*** DATASET CONTENT ***

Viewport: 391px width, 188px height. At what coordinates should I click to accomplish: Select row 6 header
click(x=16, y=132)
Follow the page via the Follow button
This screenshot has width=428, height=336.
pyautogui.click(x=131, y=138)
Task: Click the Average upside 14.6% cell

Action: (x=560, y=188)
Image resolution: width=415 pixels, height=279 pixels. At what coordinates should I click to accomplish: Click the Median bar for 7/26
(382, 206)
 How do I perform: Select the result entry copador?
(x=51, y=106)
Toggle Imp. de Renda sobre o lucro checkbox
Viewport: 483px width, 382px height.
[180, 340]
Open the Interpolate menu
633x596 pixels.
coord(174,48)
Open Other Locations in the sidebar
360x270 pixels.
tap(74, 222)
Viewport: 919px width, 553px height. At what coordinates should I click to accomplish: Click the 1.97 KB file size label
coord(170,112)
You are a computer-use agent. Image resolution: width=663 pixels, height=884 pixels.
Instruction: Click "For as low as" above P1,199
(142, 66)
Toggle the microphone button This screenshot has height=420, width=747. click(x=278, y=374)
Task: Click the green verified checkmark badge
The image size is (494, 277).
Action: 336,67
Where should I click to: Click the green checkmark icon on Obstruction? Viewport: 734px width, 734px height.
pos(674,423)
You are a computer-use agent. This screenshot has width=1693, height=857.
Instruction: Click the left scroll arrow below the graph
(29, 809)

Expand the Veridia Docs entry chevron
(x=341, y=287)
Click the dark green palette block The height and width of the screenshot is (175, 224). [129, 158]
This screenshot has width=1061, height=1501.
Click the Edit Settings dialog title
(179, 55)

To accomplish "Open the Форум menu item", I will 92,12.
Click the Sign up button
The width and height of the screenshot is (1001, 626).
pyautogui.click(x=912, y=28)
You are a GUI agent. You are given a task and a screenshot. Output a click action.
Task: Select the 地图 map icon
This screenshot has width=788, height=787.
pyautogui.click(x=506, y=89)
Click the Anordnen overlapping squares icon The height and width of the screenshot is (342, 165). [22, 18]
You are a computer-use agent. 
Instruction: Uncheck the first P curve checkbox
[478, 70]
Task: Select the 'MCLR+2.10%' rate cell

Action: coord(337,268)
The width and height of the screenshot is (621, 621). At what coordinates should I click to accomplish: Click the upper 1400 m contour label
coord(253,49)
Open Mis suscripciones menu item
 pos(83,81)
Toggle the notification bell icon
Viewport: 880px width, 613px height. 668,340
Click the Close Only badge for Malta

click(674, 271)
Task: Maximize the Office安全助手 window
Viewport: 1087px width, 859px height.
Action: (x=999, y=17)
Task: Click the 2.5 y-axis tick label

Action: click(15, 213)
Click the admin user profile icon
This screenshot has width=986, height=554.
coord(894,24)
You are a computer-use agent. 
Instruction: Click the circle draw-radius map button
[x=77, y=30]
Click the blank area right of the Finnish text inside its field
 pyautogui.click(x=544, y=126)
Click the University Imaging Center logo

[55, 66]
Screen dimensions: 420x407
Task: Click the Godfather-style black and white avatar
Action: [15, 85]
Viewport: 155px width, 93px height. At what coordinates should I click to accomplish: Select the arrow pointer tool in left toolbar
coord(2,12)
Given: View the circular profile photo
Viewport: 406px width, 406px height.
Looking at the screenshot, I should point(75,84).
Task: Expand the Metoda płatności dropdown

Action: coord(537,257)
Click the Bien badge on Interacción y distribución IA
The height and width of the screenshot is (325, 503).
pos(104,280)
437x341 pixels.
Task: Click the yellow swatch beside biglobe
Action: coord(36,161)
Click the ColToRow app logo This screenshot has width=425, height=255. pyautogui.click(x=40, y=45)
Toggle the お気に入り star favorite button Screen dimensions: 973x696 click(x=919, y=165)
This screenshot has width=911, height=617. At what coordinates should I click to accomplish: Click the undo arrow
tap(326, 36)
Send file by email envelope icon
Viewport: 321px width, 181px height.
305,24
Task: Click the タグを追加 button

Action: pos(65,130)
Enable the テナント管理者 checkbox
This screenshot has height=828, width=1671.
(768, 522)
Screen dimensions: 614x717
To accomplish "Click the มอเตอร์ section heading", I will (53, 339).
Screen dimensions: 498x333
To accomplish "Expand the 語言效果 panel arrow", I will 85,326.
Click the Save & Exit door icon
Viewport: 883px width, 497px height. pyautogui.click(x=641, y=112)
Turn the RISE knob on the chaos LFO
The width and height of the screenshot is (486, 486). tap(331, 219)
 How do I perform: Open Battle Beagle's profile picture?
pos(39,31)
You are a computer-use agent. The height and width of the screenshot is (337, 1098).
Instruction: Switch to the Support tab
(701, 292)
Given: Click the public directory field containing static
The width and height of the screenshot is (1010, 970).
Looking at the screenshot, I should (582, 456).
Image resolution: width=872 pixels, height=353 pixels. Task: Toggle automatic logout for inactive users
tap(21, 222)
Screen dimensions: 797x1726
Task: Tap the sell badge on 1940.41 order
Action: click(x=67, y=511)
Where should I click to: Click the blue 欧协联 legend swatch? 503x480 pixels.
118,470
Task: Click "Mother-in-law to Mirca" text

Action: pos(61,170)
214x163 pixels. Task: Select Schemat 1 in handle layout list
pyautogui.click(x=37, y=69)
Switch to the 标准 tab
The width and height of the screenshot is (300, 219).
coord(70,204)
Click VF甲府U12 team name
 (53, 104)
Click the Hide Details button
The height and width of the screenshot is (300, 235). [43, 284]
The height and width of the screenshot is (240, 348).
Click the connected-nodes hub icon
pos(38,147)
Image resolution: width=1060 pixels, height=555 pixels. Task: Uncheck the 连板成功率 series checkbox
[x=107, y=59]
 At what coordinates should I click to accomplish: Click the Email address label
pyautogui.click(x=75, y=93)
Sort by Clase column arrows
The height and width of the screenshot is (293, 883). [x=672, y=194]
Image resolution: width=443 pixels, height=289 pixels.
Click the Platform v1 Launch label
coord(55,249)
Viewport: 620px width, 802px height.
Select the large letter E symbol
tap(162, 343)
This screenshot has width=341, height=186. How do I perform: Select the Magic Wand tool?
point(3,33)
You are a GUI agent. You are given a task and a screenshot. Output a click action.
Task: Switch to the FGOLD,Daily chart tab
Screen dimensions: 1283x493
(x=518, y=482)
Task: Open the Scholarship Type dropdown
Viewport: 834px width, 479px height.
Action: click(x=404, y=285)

*** End of DATASET CONTENT ***

# TASK DETAILS
Copy the listing exactly as it stands.

# YOUR RESPONSE
Viewport: 391px width, 188px height. At what coordinates should I click to accomplish: Select row 6 header
click(x=16, y=132)
Follow the page via the Follow button
This screenshot has width=428, height=336.
pyautogui.click(x=131, y=138)
Task: Click the Average upside 14.6% cell

Action: (x=560, y=188)
Image resolution: width=415 pixels, height=279 pixels. At what coordinates should I click to accomplish: Click the Median bar for 7/26
(382, 206)
 How do I perform: Select the result entry copador?
(x=51, y=106)
Toggle Imp. de Renda sobre o lucro checkbox
Viewport: 483px width, 382px height.
[180, 340]
Open the Interpolate menu
633x596 pixels.
coord(174,48)
Open Other Locations in the sidebar
360x270 pixels.
tap(74, 222)
Viewport: 919px width, 553px height. At what coordinates should I click to accomplish: Click the 1.97 KB file size label
coord(170,112)
You are a computer-use agent. Image resolution: width=663 pixels, height=884 pixels.
Instruction: Click "For as low as" above P1,199
(142, 66)
Toggle the microphone button This screenshot has height=420, width=747. click(x=278, y=374)
Task: Click the green verified checkmark badge
The image size is (494, 277).
Action: 336,67
Where should I click to: Click the green checkmark icon on Obstruction? Viewport: 734px width, 734px height.
pos(674,423)
You are a computer-use agent. This screenshot has width=1693, height=857.
Instruction: Click the left scroll arrow below the graph
(29, 809)

Expand the Veridia Docs entry chevron
(x=341, y=287)
Click the dark green palette block The height and width of the screenshot is (175, 224). [129, 158]
This screenshot has width=1061, height=1501.
Click the Edit Settings dialog title
(179, 55)

To accomplish "Open the Форум menu item", I will 92,12.
Click the Sign up button
The width and height of the screenshot is (1001, 626).
pyautogui.click(x=912, y=28)
You are a GUI agent. You are given a task and a screenshot. Output a click action.
Task: Select the 地图 map icon
This screenshot has width=788, height=787.
pyautogui.click(x=506, y=89)
Click the Anordnen overlapping squares icon The height and width of the screenshot is (342, 165). [22, 18]
You are a computer-use agent. 
Instruction: Uncheck the first P curve checkbox
[478, 70]
Task: Select the 'MCLR+2.10%' rate cell

Action: coord(337,268)
The width and height of the screenshot is (621, 621). At what coordinates should I click to accomplish: Click the upper 1400 m contour label
coord(253,49)
Open Mis suscripciones menu item
 pos(83,81)
Toggle the notification bell icon
Viewport: 880px width, 613px height. 668,340
Click the Close Only badge for Malta

click(674, 271)
Task: Maximize the Office安全助手 window
Viewport: 1087px width, 859px height.
Action: (x=999, y=17)
Task: Click the 2.5 y-axis tick label

Action: click(15, 213)
Click the admin user profile icon
This screenshot has width=986, height=554.
coord(894,24)
You are a computer-use agent. 
Instruction: Click the circle draw-radius map button
[x=77, y=30]
Click the blank area right of the Finnish text inside its field
 pyautogui.click(x=544, y=126)
Click the University Imaging Center logo

[55, 66]
Screen dimensions: 420x407
Task: Click the Godfather-style black and white avatar
Action: [15, 85]
Viewport: 155px width, 93px height. At what coordinates should I click to accomplish: Select the arrow pointer tool in left toolbar
coord(2,12)
Given: View the circular profile photo
Viewport: 406px width, 406px height.
Looking at the screenshot, I should point(75,84).
Task: Expand the Metoda płatności dropdown

Action: coord(537,257)
Click the Bien badge on Interacción y distribución IA
The height and width of the screenshot is (325, 503).
pos(104,280)
437x341 pixels.
Task: Click the yellow swatch beside biglobe
Action: coord(36,161)
Click the ColToRow app logo This screenshot has width=425, height=255. pyautogui.click(x=40, y=45)
Toggle the お気に入り star favorite button Screen dimensions: 973x696 click(x=919, y=165)
This screenshot has width=911, height=617. At what coordinates should I click to accomplish: Click the undo arrow
tap(326, 36)
Send file by email envelope icon
Viewport: 321px width, 181px height.
305,24
Task: Click the タグを追加 button

Action: pos(65,130)
Enable the テナント管理者 checkbox
This screenshot has height=828, width=1671.
(768, 522)
Screen dimensions: 614x717
To accomplish "Click the มอเตอร์ section heading", I will (53, 339).
Screen dimensions: 498x333
To accomplish "Expand the 語言效果 panel arrow", I will 85,326.
Click the Save & Exit door icon
Viewport: 883px width, 497px height. pyautogui.click(x=641, y=112)
Turn the RISE knob on the chaos LFO
The width and height of the screenshot is (486, 486). tap(331, 219)
 How do I perform: Open Battle Beagle's profile picture?
pos(39,31)
You are a computer-use agent. The height and width of the screenshot is (337, 1098).
Instruction: Switch to the Support tab
(701, 292)
Given: Click the public directory field containing static
The width and height of the screenshot is (1010, 970).
Looking at the screenshot, I should (582, 456).
Image resolution: width=872 pixels, height=353 pixels. Task: Toggle automatic logout for inactive users
tap(21, 222)
Screen dimensions: 797x1726
Task: Tap the sell badge on 1940.41 order
Action: click(x=67, y=511)
Where should I click to: Click the blue 欧协联 legend swatch? 503x480 pixels.
118,470
Task: Click "Mother-in-law to Mirca" text

Action: pos(61,170)
214x163 pixels. Task: Select Schemat 1 in handle layout list
pyautogui.click(x=37, y=69)
Switch to the 标准 tab
The width and height of the screenshot is (300, 219).
coord(70,204)
Click VF甲府U12 team name
 (53, 104)
Click the Hide Details button
The height and width of the screenshot is (300, 235). [43, 284]
The height and width of the screenshot is (240, 348).
Click the connected-nodes hub icon
pos(38,147)
Image resolution: width=1060 pixels, height=555 pixels. Task: Uncheck the 连板成功率 series checkbox
[x=107, y=59]
 At what coordinates should I click to accomplish: Click the Email address label
pyautogui.click(x=75, y=93)
Sort by Clase column arrows
The height and width of the screenshot is (293, 883). [x=672, y=194]
Image resolution: width=443 pixels, height=289 pixels.
Click the Platform v1 Launch label
coord(55,249)
Viewport: 620px width, 802px height.
Select the large letter E symbol
tap(162, 343)
This screenshot has width=341, height=186. How do I perform: Select the Magic Wand tool?
point(3,33)
You are a GUI agent. You are given a task and a screenshot. Output a click action.
Task: Switch to the FGOLD,Daily chart tab
Screen dimensions: 1283x493
(x=518, y=482)
Task: Open the Scholarship Type dropdown
Viewport: 834px width, 479px height.
Action: click(x=404, y=285)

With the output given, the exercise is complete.